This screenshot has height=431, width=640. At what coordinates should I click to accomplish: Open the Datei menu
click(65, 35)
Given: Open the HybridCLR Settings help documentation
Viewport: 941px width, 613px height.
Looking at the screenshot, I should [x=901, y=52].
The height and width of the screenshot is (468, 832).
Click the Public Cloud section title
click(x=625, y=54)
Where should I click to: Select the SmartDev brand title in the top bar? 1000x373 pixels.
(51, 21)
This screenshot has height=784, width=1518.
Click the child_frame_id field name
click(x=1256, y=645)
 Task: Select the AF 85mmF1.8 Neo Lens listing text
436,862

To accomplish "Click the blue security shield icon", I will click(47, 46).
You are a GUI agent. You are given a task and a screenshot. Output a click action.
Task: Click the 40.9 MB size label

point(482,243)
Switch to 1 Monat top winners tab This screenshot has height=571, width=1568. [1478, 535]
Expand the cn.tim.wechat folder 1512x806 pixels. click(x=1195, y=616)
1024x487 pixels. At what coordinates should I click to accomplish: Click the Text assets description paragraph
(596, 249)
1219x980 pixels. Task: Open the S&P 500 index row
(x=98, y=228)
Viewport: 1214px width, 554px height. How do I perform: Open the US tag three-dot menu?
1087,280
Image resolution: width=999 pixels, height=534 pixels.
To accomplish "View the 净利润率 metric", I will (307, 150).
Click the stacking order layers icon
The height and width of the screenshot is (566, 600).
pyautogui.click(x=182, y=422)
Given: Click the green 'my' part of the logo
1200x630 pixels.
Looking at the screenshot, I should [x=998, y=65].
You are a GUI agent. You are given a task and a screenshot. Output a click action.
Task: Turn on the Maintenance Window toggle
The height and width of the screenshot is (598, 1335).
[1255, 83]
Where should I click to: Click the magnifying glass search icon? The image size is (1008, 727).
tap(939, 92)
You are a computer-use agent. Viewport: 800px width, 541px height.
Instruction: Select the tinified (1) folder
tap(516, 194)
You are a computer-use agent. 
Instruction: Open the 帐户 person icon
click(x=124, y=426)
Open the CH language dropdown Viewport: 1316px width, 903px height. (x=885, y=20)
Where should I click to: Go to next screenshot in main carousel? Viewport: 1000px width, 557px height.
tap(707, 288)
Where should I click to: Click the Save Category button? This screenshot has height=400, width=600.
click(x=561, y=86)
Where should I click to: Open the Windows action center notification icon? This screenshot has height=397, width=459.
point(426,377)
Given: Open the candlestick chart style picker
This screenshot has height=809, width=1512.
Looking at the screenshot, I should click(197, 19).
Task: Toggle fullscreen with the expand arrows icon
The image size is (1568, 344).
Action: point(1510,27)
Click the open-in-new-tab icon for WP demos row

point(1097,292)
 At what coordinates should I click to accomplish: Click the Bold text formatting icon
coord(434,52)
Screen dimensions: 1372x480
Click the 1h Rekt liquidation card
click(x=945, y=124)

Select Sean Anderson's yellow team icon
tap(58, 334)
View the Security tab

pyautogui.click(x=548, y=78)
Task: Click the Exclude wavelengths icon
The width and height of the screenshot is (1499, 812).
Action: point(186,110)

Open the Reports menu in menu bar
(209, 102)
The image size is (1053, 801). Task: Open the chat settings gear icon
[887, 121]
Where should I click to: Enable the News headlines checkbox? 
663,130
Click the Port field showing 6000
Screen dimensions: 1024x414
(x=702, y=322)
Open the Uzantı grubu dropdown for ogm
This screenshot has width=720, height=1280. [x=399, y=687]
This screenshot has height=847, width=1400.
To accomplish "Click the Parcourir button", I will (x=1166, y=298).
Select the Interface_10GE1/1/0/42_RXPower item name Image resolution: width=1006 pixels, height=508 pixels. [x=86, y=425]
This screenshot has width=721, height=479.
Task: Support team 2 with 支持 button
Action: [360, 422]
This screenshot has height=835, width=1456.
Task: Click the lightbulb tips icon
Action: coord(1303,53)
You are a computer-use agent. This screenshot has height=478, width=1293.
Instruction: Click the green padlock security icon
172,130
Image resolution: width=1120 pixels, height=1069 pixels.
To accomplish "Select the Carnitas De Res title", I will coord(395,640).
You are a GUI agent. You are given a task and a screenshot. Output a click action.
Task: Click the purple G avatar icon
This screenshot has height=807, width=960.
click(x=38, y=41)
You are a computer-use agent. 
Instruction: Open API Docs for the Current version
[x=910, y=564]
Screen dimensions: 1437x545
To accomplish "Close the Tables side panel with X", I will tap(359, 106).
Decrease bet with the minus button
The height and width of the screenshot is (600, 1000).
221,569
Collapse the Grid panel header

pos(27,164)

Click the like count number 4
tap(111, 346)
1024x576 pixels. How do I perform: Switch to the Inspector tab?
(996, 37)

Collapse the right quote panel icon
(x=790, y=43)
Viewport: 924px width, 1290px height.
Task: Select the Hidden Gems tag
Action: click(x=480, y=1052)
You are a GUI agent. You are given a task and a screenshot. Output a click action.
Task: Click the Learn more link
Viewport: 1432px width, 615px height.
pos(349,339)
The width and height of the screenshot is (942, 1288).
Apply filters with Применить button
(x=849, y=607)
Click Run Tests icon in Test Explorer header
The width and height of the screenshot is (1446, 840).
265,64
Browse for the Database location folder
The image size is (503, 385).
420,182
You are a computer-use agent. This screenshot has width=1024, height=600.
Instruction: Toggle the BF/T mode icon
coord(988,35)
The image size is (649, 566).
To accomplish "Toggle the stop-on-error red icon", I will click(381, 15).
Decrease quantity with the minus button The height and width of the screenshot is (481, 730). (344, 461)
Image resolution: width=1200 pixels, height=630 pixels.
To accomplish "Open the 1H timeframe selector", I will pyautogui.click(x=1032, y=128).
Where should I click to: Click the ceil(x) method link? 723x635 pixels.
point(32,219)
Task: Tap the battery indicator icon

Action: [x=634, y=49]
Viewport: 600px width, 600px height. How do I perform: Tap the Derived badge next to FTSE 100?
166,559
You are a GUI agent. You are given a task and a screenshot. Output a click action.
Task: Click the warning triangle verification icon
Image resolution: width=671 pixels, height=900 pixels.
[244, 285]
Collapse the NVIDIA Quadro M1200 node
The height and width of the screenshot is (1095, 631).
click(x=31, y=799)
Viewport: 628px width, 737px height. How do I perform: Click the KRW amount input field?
□ □ □ □ □ □ □
- _Task item_
Each record should be transcribed exactly as it was written.

- _Exercise result_
This screenshot has height=431, width=640. At what coordinates should I click to accomplish: Open the Datei menu
click(65, 35)
Given: Open the HybridCLR Settings help documentation
Viewport: 941px width, 613px height.
Looking at the screenshot, I should [x=901, y=52].
The height and width of the screenshot is (468, 832).
Click the Public Cloud section title
click(x=625, y=54)
Where should I click to: Select the SmartDev brand title in the top bar? 1000x373 pixels.
(51, 21)
This screenshot has height=784, width=1518.
Click the child_frame_id field name
click(x=1256, y=645)
 Task: Select the AF 85mmF1.8 Neo Lens listing text
436,862

To accomplish "Click the blue security shield icon", I will click(47, 46).
You are a GUI agent. You are given a task and a screenshot. Output a click action.
Task: Click the 40.9 MB size label

point(482,243)
Switch to 1 Monat top winners tab This screenshot has height=571, width=1568. [1478, 535]
Expand the cn.tim.wechat folder 1512x806 pixels. click(x=1195, y=616)
1024x487 pixels. At what coordinates should I click to accomplish: Click the Text assets description paragraph
(596, 249)
1219x980 pixels. Task: Open the S&P 500 index row
(x=98, y=228)
Viewport: 1214px width, 554px height. How do I perform: Open the US tag three-dot menu?
1087,280
Image resolution: width=999 pixels, height=534 pixels.
To accomplish "View the 净利润率 metric", I will (307, 150).
Click the stacking order layers icon
The height and width of the screenshot is (566, 600).
pyautogui.click(x=182, y=422)
Given: Click the green 'my' part of the logo
1200x630 pixels.
Looking at the screenshot, I should [x=998, y=65].
You are a GUI agent. You are given a task and a screenshot. Output a click action.
Task: Turn on the Maintenance Window toggle
The height and width of the screenshot is (598, 1335).
[1255, 83]
Where should I click to: Click the magnifying glass search icon? The image size is (1008, 727).
tap(939, 92)
You are a computer-use agent. Viewport: 800px width, 541px height.
Instruction: Select the tinified (1) folder
tap(516, 194)
You are a computer-use agent. 
Instruction: Open the 帐户 person icon
click(x=124, y=426)
Open the CH language dropdown Viewport: 1316px width, 903px height. (x=885, y=20)
Where should I click to: Go to next screenshot in main carousel? Viewport: 1000px width, 557px height.
tap(707, 288)
Where should I click to: Click the Save Category button? This screenshot has height=400, width=600.
click(x=561, y=86)
Where should I click to: Open the Windows action center notification icon? This screenshot has height=397, width=459.
point(426,377)
Given: Open the candlestick chart style picker
This screenshot has height=809, width=1512.
Looking at the screenshot, I should click(197, 19).
Task: Toggle fullscreen with the expand arrows icon
The image size is (1568, 344).
Action: point(1510,27)
Click the open-in-new-tab icon for WP demos row

point(1097,292)
 At what coordinates should I click to accomplish: Click the Bold text formatting icon
coord(434,52)
Screen dimensions: 1372x480
Click the 1h Rekt liquidation card
click(x=945, y=124)

Select Sean Anderson's yellow team icon
tap(58, 334)
View the Security tab

pyautogui.click(x=548, y=78)
Task: Click the Exclude wavelengths icon
The width and height of the screenshot is (1499, 812).
Action: point(186,110)

Open the Reports menu in menu bar
(209, 102)
The image size is (1053, 801). Task: Open the chat settings gear icon
[887, 121]
Where should I click to: Enable the News headlines checkbox? 
663,130
Click the Port field showing 6000
Screen dimensions: 1024x414
(x=702, y=322)
Open the Uzantı grubu dropdown for ogm
This screenshot has width=720, height=1280. [x=399, y=687]
This screenshot has height=847, width=1400.
To accomplish "Click the Parcourir button", I will (x=1166, y=298).
Select the Interface_10GE1/1/0/42_RXPower item name Image resolution: width=1006 pixels, height=508 pixels. [x=86, y=425]
This screenshot has width=721, height=479.
Task: Support team 2 with 支持 button
Action: [360, 422]
This screenshot has height=835, width=1456.
Task: Click the lightbulb tips icon
Action: coord(1303,53)
You are a computer-use agent. This screenshot has height=478, width=1293.
Instruction: Click the green padlock security icon
172,130
Image resolution: width=1120 pixels, height=1069 pixels.
To accomplish "Select the Carnitas De Res title", I will coord(395,640).
You are a GUI agent. You are given a task and a screenshot. Output a click action.
Task: Click the purple G avatar icon
This screenshot has height=807, width=960.
click(x=38, y=41)
You are a computer-use agent. 
Instruction: Open API Docs for the Current version
[x=910, y=564]
Screen dimensions: 1437x545
To accomplish "Close the Tables side panel with X", I will tap(359, 106).
Decrease bet with the minus button
The height and width of the screenshot is (600, 1000).
221,569
Collapse the Grid panel header

pos(27,164)

Click the like count number 4
tap(111, 346)
1024x576 pixels. How do I perform: Switch to the Inspector tab?
(996, 37)

Collapse the right quote panel icon
(x=790, y=43)
Viewport: 924px width, 1290px height.
Task: Select the Hidden Gems tag
Action: click(x=480, y=1052)
You are a GUI agent. You are given a task and a screenshot. Output a click action.
Task: Click the Learn more link
Viewport: 1432px width, 615px height.
pos(349,339)
The width and height of the screenshot is (942, 1288).
Apply filters with Применить button
(x=849, y=607)
Click Run Tests icon in Test Explorer header
The width and height of the screenshot is (1446, 840).
265,64
Browse for the Database location folder
The image size is (503, 385).
420,182
You are a computer-use agent. This screenshot has width=1024, height=600.
Instruction: Toggle the BF/T mode icon
coord(988,35)
The image size is (649, 566).
To accomplish "Toggle the stop-on-error red icon", I will click(381, 15).
Decrease quantity with the minus button The height and width of the screenshot is (481, 730). (344, 461)
Image resolution: width=1200 pixels, height=630 pixels.
To accomplish "Open the 1H timeframe selector", I will pyautogui.click(x=1032, y=128).
Where should I click to: Click the ceil(x) method link? 723x635 pixels.
point(32,219)
Task: Tap the battery indicator icon

Action: [x=634, y=49]
Viewport: 600px width, 600px height. How do I perform: Tap the Derived badge next to FTSE 100?
166,559
You are a GUI agent. You are given a task and a screenshot. Output a click action.
Task: Click the warning triangle verification icon
Image resolution: width=671 pixels, height=900 pixels.
[244, 285]
Collapse the NVIDIA Quadro M1200 node
The height and width of the screenshot is (1095, 631).
click(x=31, y=799)
Viewport: 628px width, 737px height. How do I perform: Click the KRW amount input field?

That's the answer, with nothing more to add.